Un début de soirée avec nos enfants

La cérémonie a débuté avec une prestation musicale de la chorale de l’école Romain Rolland, offrant une atmosphère chaleureuse et solennelle à cette rencontre.

Les vœux du Maire, entre bilan et perspectives

Monsieur le Maire, Thomas Chazal, entouré des membres du conseil municipal et des représentants du Conseil Municipal des Enfants et des Jeunes, a pris la parole pour exprimer ses vœux. Il a dressé un bilan des réalisations municipales de l’année passée et a présenté les grands projets prévus pour 2025, notamment en matière d’urbanisme, d’éducation et de transition énergétique.
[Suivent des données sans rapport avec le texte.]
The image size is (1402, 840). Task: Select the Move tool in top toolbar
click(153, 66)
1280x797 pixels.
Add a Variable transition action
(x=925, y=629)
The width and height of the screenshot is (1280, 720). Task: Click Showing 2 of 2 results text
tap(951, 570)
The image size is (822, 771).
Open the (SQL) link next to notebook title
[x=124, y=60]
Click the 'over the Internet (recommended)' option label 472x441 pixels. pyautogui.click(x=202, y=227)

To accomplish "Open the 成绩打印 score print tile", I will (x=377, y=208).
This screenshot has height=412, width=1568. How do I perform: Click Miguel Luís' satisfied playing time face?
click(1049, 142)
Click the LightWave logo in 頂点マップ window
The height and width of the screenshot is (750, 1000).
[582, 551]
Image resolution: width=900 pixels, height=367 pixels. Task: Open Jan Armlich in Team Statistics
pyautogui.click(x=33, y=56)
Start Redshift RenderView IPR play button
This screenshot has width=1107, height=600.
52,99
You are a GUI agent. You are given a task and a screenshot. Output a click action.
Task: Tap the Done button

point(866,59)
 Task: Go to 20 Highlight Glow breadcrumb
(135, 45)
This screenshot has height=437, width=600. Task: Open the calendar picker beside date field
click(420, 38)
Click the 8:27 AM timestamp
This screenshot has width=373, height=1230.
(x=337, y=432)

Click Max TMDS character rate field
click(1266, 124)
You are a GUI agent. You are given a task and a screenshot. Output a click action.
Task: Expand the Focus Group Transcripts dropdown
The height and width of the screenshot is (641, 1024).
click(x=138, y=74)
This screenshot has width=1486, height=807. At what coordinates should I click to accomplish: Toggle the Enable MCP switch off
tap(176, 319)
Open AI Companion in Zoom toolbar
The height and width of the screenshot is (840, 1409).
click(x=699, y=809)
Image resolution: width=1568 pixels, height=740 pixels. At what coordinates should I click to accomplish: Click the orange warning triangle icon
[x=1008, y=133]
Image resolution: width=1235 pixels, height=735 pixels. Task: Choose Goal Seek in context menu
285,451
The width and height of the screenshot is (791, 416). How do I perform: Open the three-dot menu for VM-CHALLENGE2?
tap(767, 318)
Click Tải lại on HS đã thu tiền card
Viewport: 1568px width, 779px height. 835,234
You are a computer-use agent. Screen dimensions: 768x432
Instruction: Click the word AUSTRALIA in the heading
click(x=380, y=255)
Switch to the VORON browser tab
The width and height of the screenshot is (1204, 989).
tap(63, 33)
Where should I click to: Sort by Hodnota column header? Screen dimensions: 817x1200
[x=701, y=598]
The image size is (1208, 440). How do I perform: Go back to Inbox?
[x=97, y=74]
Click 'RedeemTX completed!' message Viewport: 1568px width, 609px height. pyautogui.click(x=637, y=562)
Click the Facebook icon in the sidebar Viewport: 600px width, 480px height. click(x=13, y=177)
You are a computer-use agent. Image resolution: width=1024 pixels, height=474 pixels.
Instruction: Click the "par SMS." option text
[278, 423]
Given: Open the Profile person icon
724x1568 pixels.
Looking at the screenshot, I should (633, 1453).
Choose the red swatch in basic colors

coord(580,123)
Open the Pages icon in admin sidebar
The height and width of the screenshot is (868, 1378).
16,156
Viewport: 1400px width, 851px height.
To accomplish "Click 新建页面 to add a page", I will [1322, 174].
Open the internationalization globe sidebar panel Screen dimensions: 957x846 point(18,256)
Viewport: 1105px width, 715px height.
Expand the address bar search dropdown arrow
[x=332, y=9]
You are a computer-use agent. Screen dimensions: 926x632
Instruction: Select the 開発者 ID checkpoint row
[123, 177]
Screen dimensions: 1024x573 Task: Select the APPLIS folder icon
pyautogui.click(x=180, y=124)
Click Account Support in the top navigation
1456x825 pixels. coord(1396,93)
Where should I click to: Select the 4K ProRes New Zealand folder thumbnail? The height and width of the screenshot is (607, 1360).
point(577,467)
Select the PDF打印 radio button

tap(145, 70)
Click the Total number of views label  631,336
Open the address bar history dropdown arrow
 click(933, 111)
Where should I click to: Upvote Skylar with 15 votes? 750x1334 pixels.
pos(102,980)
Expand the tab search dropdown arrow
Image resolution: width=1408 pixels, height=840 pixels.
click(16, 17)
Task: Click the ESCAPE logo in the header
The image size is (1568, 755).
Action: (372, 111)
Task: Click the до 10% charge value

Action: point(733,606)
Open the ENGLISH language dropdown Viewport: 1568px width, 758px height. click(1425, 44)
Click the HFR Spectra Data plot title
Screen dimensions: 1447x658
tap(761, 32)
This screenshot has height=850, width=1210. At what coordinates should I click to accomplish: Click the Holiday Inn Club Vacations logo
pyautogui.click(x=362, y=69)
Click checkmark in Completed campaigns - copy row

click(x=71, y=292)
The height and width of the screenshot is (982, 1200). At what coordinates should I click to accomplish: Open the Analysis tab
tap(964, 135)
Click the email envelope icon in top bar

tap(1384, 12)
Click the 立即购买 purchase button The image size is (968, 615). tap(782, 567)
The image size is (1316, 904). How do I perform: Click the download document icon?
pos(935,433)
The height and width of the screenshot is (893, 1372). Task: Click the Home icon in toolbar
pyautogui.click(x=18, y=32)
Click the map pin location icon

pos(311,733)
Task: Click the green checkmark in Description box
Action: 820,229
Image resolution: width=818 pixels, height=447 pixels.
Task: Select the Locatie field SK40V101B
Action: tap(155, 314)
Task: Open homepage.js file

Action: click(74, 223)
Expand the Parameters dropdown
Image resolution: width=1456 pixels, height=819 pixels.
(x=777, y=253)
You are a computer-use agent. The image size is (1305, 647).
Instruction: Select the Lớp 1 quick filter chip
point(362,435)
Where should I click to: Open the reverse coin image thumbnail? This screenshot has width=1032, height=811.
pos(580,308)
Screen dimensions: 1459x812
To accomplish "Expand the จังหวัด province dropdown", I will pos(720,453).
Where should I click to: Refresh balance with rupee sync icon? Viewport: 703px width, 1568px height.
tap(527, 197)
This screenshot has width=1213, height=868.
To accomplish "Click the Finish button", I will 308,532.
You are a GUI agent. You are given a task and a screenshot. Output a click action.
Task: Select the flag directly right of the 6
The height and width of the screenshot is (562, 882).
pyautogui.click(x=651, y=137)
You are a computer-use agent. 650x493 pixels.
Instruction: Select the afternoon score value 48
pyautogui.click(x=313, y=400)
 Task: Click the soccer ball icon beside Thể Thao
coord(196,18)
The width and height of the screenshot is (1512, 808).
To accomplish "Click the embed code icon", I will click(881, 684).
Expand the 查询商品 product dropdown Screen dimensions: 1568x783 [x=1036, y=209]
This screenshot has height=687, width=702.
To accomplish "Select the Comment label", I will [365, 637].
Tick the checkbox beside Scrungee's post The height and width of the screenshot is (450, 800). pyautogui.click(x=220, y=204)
Hommage aux acteurs engagés de la ville

Un des moments forts de la soirée a été la remise de la médaille de la ville à six personnalités locales, saluant leur engagement exceptionnel au service de la commune.

Une rétrospective et des perspectives pour 2025

Le Maire a également rappelé l’importance du vivre ensemble et de la cohésion intergénérationnelle, soulignant les actions menées en faveur des jeunes et des aînés. La soirée s’est conclue sur une note d’optimisme, avec un cocktail convivial, offrant un moment d’échange entre élus et citoyens.